6 Reasons For An Itchy Scalp

Can’t stop the urge to scratch your scalp? And the more you scratch the more you want to do it? Does this urge come when it’s most inappropriate? Itchiness on your head is a symptom that something is not well on your scalp. The reason for an itchy scalp can be very simple and common, but it is important to identify the problem so you can address it.

 

 

1| Allergic Reaction

Also know as allergic contact dermatitis it can happen quite often. This can appear as the result of a bad reaction to an ingredient in hair dye, shampoo or to a natural ingredient you might be using.

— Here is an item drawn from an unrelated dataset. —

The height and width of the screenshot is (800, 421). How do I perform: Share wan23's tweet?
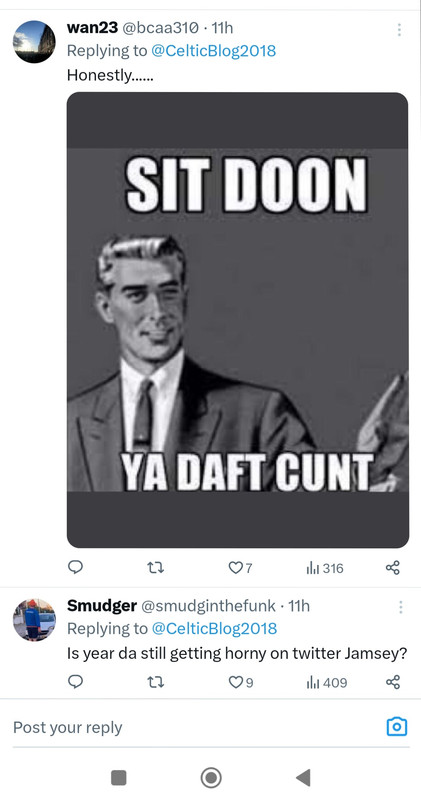point(392,568)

Hair Dye – If you dye or bleach your hair you should always do a patch test 24 to 48h before applying it all over your head. Don’t think that this only happens with a store bought dye! It can also happen with a professional. So never skip the skin test to avoid major health issues such as swelling of the scalp. Why not try henna? Here’s a recipe.

 

Shampoo – Studies have shown that SLS (Sodium Lauryl/Laureth Sulphate), a common ingredient in hair cleansers, can cause allergic reactions that can range from an itchy scalp to an inflamed one. You should confirm with your dermatologist if this is your case, but in the mean time try eliminating shampoos that contain SLS or simply co-wash (conditioner wash) your hair. You can also make your own natural shampoo with soap nuts.

 

Natural Ingredients – I know that when we use something natural we might not be thinking of any possible Castor Oilside effects, but the reality is that it can happen. In fact, it happens all the time! Some people have allergies to nuts, seafood, milk, berries and the list goes on. I suppose you could say that the culprit is the use of chemicals/antibiotics, but for now, we’ll leave that for another discussion.  If you, for instance, you like to use castor oil in your hair regimen please know that many people report having an itchy scalp when using it. The solution could be as simple as ceasing its use or diluting it with some other oil such extra virgin olive oil.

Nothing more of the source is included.